BAGHDAD, 4 March 2004 — Iraqi overseer Paul Bremer announced yesterday a massive increase in border security following the deadly attacks in the Shiite holy city of Karbala and in Baghdad.
Bremer said $60 million had been earmarked to tighten controls on Iraq’s borders and that hundreds more vehicles and security personnel would be deployed to beef up security.
“There are 8,000 border police on duty today and more are on the way,” Bremer said.
“We are adding hundreds of vehicles and doubling border police staffing in selected areas,” he said.
Around 170 people were killed and more than 500 wounded in Tuesday’s bombings in the two cities, the worst attacks in Iraq since the fall of former dictator Saddam Hussein last April.
“Tuesday showed us the dark vision of the evil-doers. They fight to ward off harmony and are happy to take the road to power with the corpses of their innocent victims,” he said.
“The terrorists are dead set against the vision of a democratic Iraq, a vision shared by an overwhelming majority of the Iraqi people.”
Bremer blamed Jordanian Abu Mussab Al-Zarqawi, who is suspected of links to the Al-Qaeda network, and said his aim was to provoke sectarian violence between the majority Shiite and the smaller Sunni Muslim communities.
“Zarqawi and like-minded terrorists are in a losing race against time,” he said.
Meanwhile, the top US commander in the region said the United States has intelligence linking Al-Zarqawi to the suicide bombings.
Al-Zarqawi has long been suspected by the United States of orchestrating suicide attacks in Iraq to try to spark a civil war between the country’s Shiite and Sunni communities.

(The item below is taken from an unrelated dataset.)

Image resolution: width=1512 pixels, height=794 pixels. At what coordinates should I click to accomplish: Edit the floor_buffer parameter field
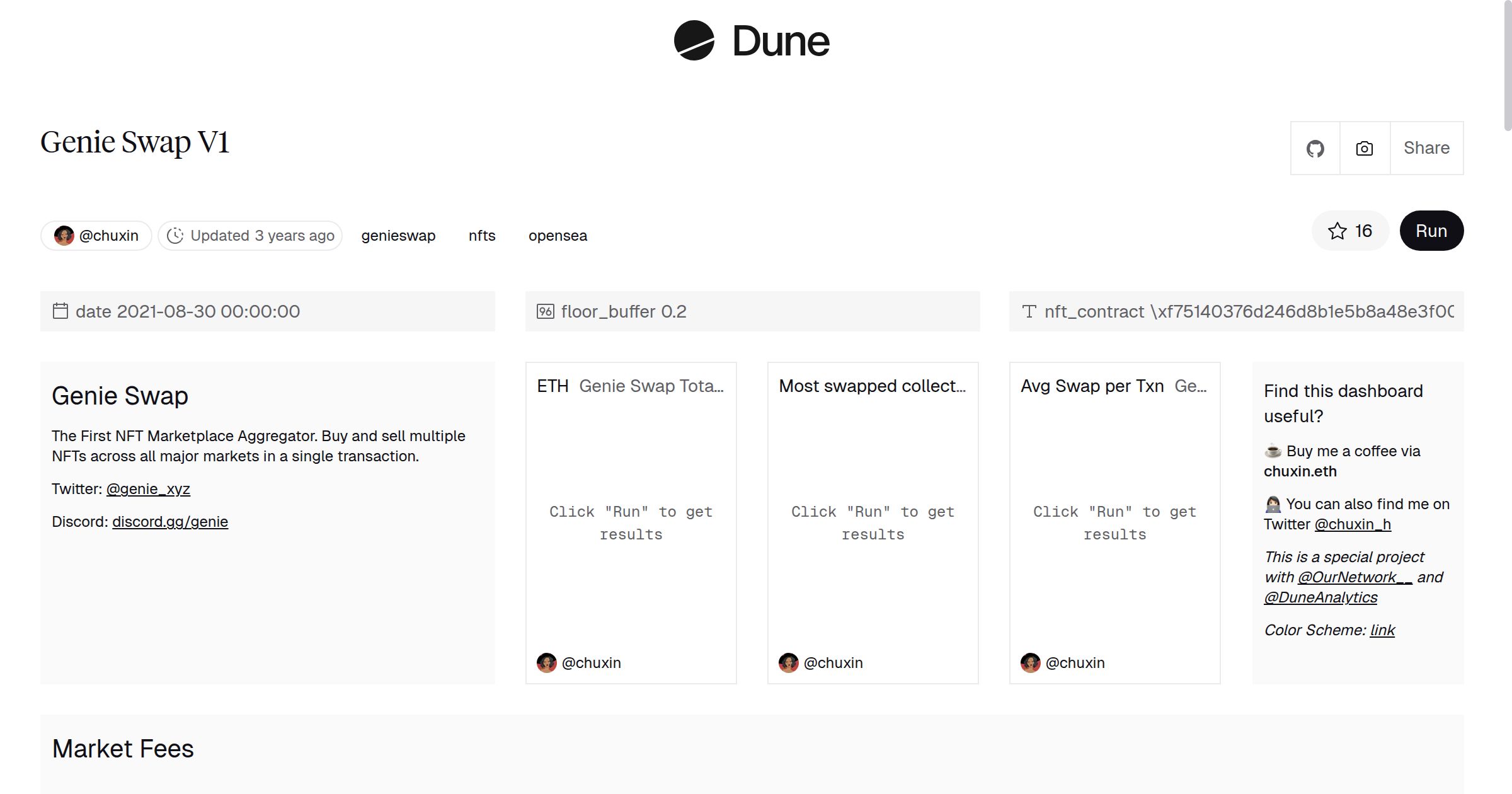[752, 311]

“The level of organization and the desire to cause casualties among innocent worshippers is a clear hallmark of the Zarqawi network, and we have intelligence that ties Zarqawi to this attack,” Gen. John Abizaid, chief of US Central Command, told the US House of Representatives Armed Services Committee. Abizaid also said the United States has information connecting Al- Zarqawi with former officials of Saddam Hussein’s intelligence apparatus.
The United States intercepted a letter last month believed to have been written by Al-Zarqawi to senior Al-Qaeda leadership seeking support for sparking a religious war in the country. It suggested launching attacks against the Shiites in the hopes they would retaliate against the Sunnis, Saddam’s power base. The US government has offered a $10 million reward for information leading to Al-Zarqawi’s capture or death. He is also suspected of plotting the 2002 assassination of an American diplomat in Jordan.
Abizaid said attacks in Iraq by Al-Zarqawi showed he and Osama Bin Laden’s network are the enemies of Islam.
“They have killed more Muslims in the past month than anybody could ever imagine, for no vision other than to cause destruction and to cause civil war to take place in Iraq,” he said.